Tara Iti is situated a hundred kilometres north of Auckland on the east coast of the North Island, close to Bream Bay. Local developer, John Darby, (who boasts an enviable track record of successful golf projects in New Zealand at Millbrook, Clearwater and Jack’s Point) in partnership with Los Angeles-based financier Ric Kayne, created the facility.
It’s here, on what was formerly a heavily forested coastal site, that architect Tom Doak was invited to lay out his thirty-fifth golf course design and the routing devised for this layout allows golfers to enjoy uninterrupted views of the nearby Little Barrier, Great Barrier, Mokohinau and Tauranga islands.
Before shaping began, acres of pine trees and wattle had to be removed (though much of the extraneous material was buried then covered up to form some of the bigger dunes on the property) and this clearance left a naturally sandy site for re-vegetation with fescue grass and native plants like spinifex.
Fescue grass covers the fairways and greens and there are no trees, water hazards or any penal rough to speak of. There’s also a lack of formal bunkering – everything is regarded as ‘through the green’ – but in place of conventional bunkers there’s an abundance of attractive, sandy waste areas to contend with.
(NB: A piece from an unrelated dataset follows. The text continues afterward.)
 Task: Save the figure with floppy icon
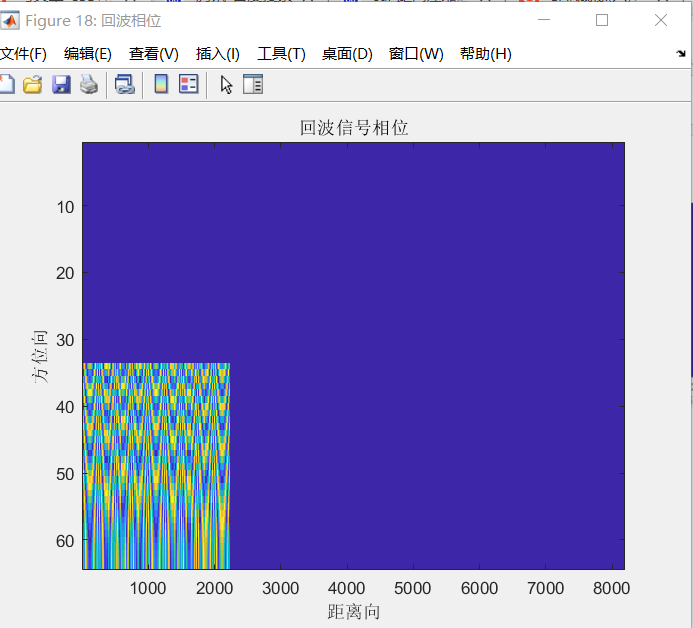click(x=61, y=84)
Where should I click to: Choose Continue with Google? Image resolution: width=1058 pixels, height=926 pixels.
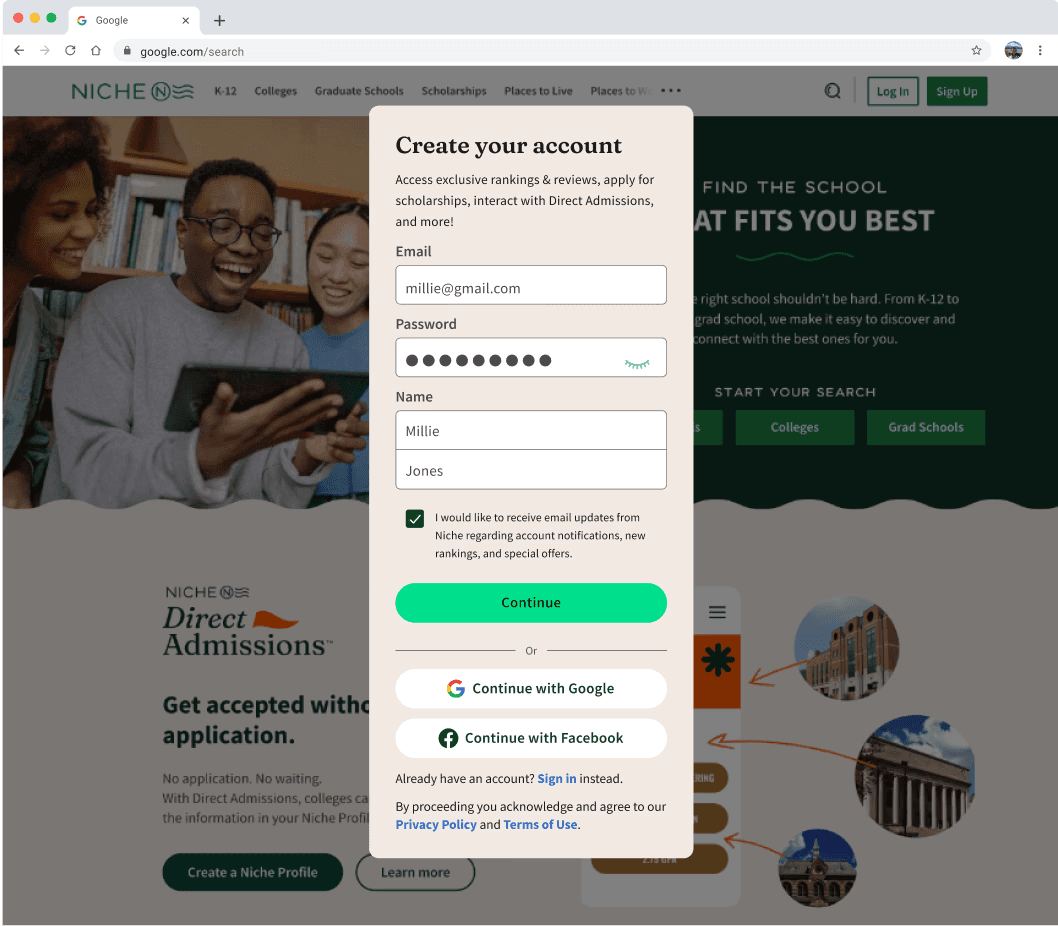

Holes of note include the 445-yard 3rd (played blind all the way to a punchbowl green), the 460-yard 6th (the seriously rumpled fairway lies closest to Te Aria beach), the uphill, short par four 13th (with its green set on the highest point of the course) and the par five 18th, where the fairway splits to offer multiple routes to the home green.
Tari Iti operates as a private member club but for those who really want to visit there’s a one-off access option that might be worth exploring, as Jim Rohrstaff, who looks after real estate sales and club memberships, explains:
"It's a one-time visit, but that's not defined by one round and one night. If you wanted to come up and stay for a week and play 36 holes a day that's fantastic - but as a non-member-sponsored guest, it's a one-time shot.
"We are here for our members first and foremost but if we have availability and people go through the right process we would love to have them – and we will roll out the red carpet and treat them no differently to our members. We are very welcoming – but in a specific and limited manner."
So there you have it – an open invitation to play at Tara Ita, providing you send a letter of introduction from your club well in advance and are prepared to stay onsite in one of the member cottages before or after you play. With such an offer on the table, what are you waiting for?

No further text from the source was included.